Sabéis las que se quedaron dormidas tras una hora de encuentro con espíritus, Lucía y Gema, las arropamos en el sofá, se quedaron plácidamente hasta la mañana siguiente. Nosotros, Gertrudis y un servidor, estuvimos hasta altas horas de la noche conversando sobre añoranzas, amoríos, jejeje, y otros menesteres íntimos.  Por cierto, Víctor y Antonio, jóvenes muchachos futuros químicos, al primer portazo y caída de un cuadro dedicado a Mingote por Dora, se ausentaron… creo que se acojonaron con rapidez.  Como terminamos muy tarde, el jueves lo dedique a leer una monografía sobre el pintor Don Antonio Povedano Bermúdez, maestro del vitralismo.  Un buen amigo mío auxiliar de enfermería, hace unos años, fuimos a visitar el itinerario de vidrieras en nuestra ciudad, siendo un paseo artístico desconocido y tan entrañable, provocándome un aluvión de emociones escritas, pasados unos años en un libro de poemas. (Web Antonio Povedano)

Llegando ya la tarde del viernes, tuve la ocasión de cruzarme por la calle con Pepito, jovenzuelo impaciente actor novel, a veces viene a casa para revisar la biblioteca y llevarse algún libro de dramaturgia pues, a lo largo de mi vida, otra pasión ha sido y es coleccionar libros antiguos y de grandes dramaturgos (Jacinto Benavente, Los Hermanos Quintero, Antonio Machado, Azorín,..). Pepito me dice: «Eustaquio tengo dos entradas para el sábado en el Gran Teatro, pero si viene conmigo, no le digo la obra hasta que estemos allí «. Este tipo de juegos y sorpresas siempre me ha gustado, pues no me gusta leer nada de la obra teatral.  Y cuál fue mi grato momento con Pepito, al levantar el telón aparecen los personajes de «Romeo y Julieta», y me comenta en voz baja… » es el Teatro Clásico de Sevilla «… nos miramos los dos y con ojos emocionados le expreso  mi gratitud. ¿ Por qué os preguntaréis ? Sencilla respuesta os daré ahora.
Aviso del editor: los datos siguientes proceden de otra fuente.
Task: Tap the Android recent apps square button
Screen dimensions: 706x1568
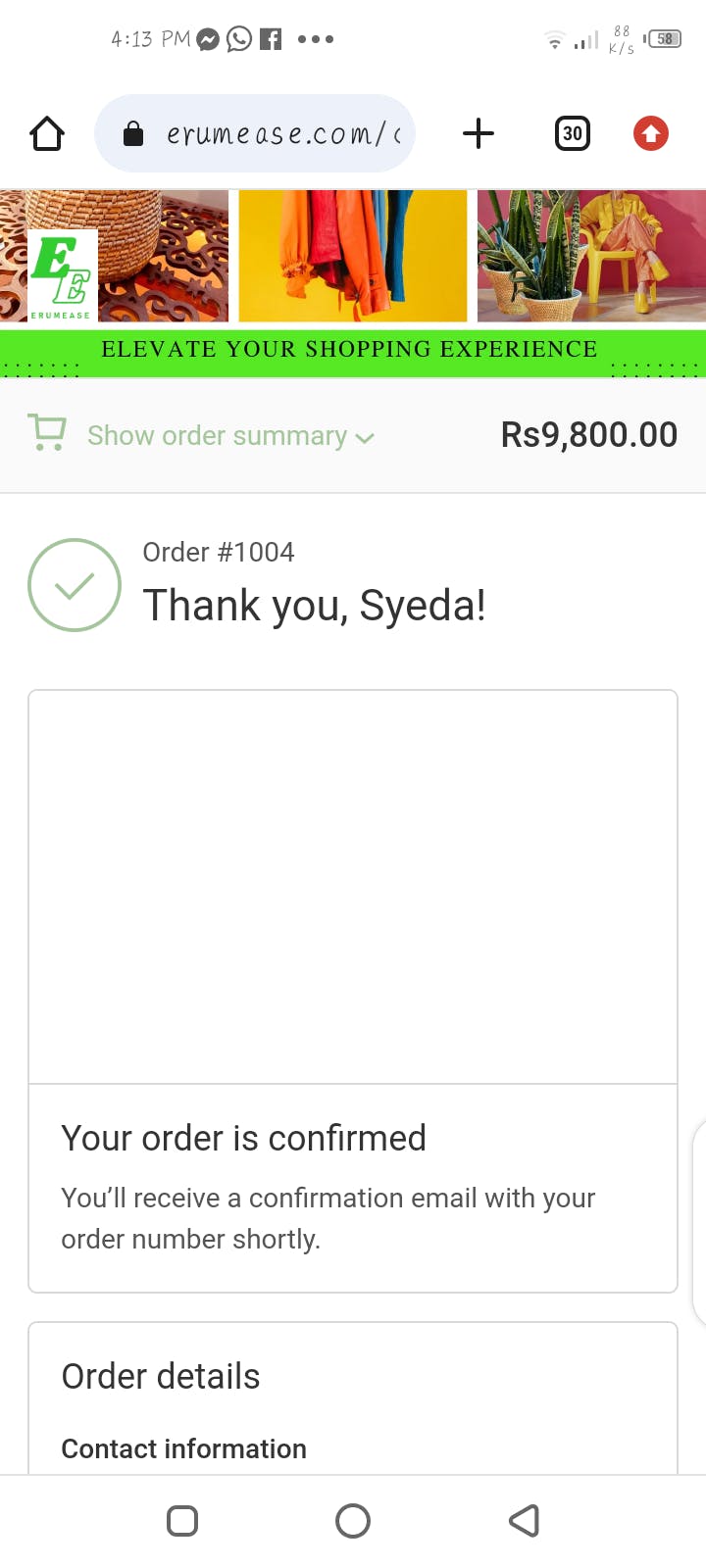Action: pyautogui.click(x=182, y=1521)
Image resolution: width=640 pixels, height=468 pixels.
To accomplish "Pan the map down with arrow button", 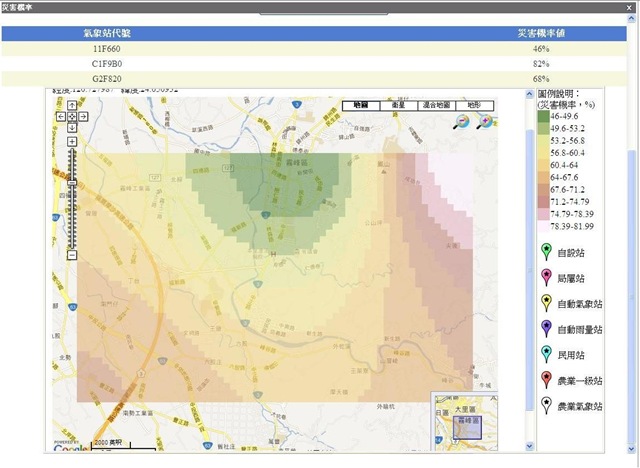I will 72,128.
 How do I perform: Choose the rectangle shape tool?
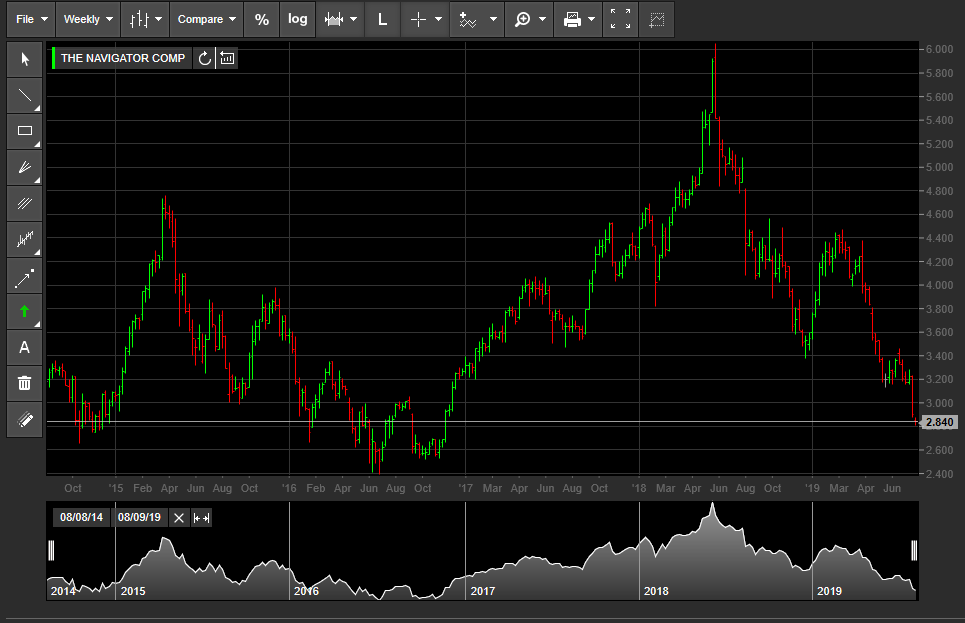(25, 131)
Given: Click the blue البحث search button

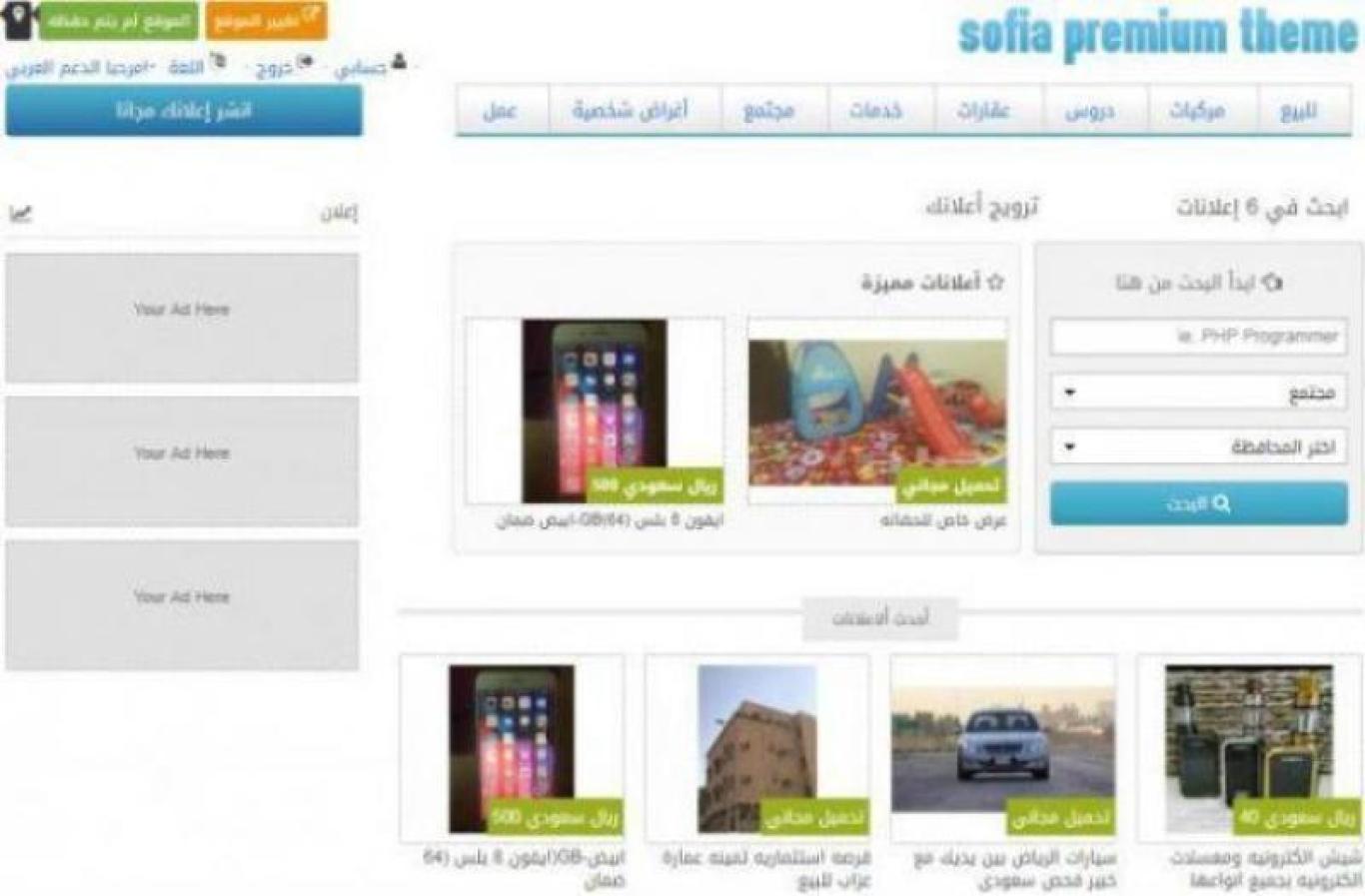Looking at the screenshot, I should (1198, 503).
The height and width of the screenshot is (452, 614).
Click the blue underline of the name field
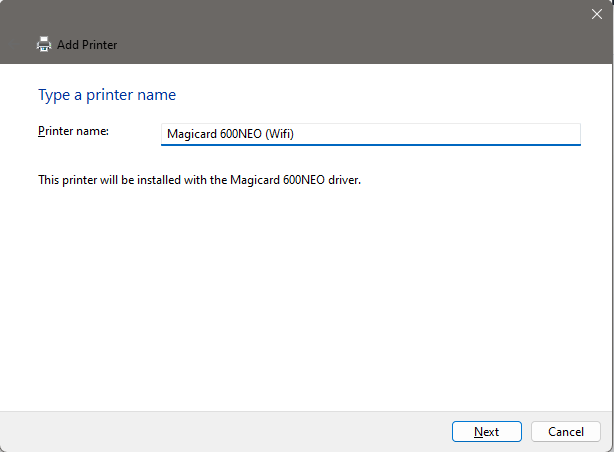[370, 145]
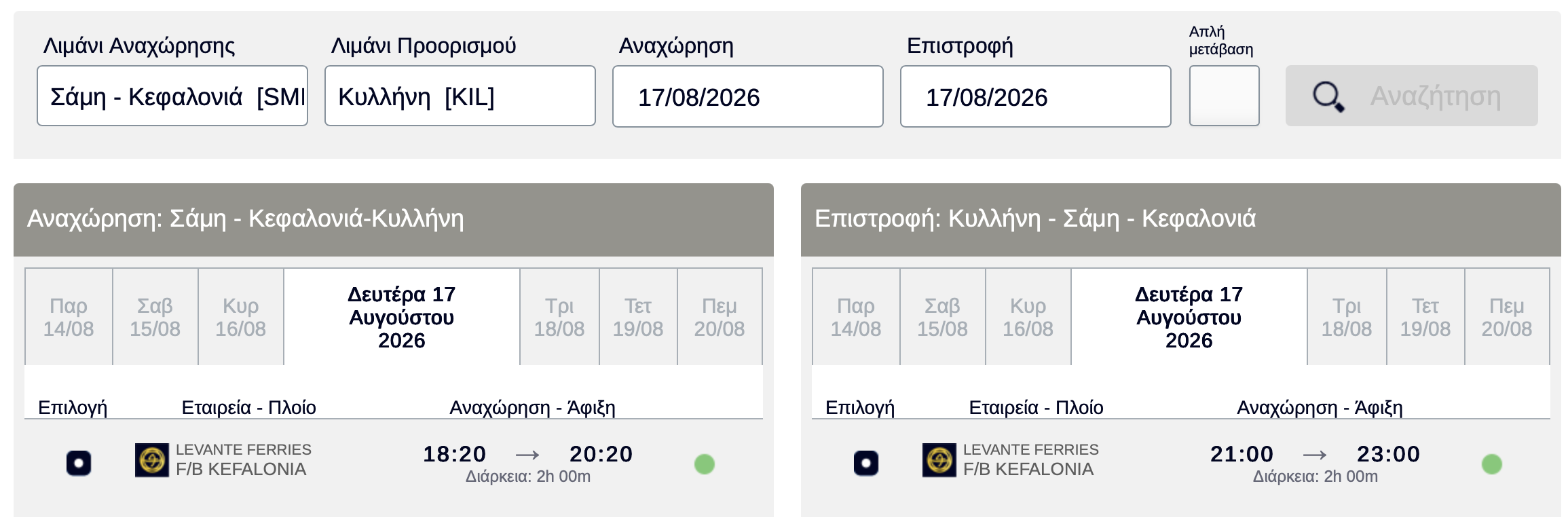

Durante catorce años viví en la ciudad de Sevilla, y compartí días, meses, momentos con estudiantes americanos, donde su profesora Ana siempre nos perdiamos una noche en ir a la Visita Nocturna Teatralizada en los Reales Alcázares de Sevilla, representante por T.C.S.(Web Cpmpañia Teatral). Imaginaos a mi edad octogenaria, que Pepito se acordará de estas vivencias, y estuvimos los dos respirando el aire, la gracia, la fuerza, la muerte trágica desolada representada en Romeo y Julieta en este sábado 20 de febrero.  Al caer de nuevo el telón sentí un crujio en mi corazón tan fuerte, quedé petrificado, tras el final de esta obra. Estuvimos durante el camino a casa comentando las escenas, los diálogos, sus metáforas, el vestuario, la puesta en escena…. todo espléndido. Pepito me acompañó hasta la puerta de la casa, por cierto le auguro al chavalito un buen futuro como actor.  Al entrar en el patio, me siento en la butaca y miro al cielo, contemplando esa hora «azul» magnífica transportándome a la ciudad de Verona en el siglo XIV… (continuará)

 

Eustaquio, día 20 de febrero, 2021 a las 23:45 de la noche.

#quédate en casa

3 Comments
  • Rosa Mª Pérez Tienza
    Posted at 09:54h, 21 febrero Responder

    ~Historias de historias~
    Espero esa historia entrañable de Mónica.
    Gracias.

    • juanjo
      Posted at 11:10h, 21 febrero Responder

      Si muy pronto aparecerá Mónica y su Sevilla. un abrazo

  • Eva Del Real
    Posted at 12:15h, 21 febrero Responder

    Eustaquio, me fascina el personaje, deseando que cuentes más.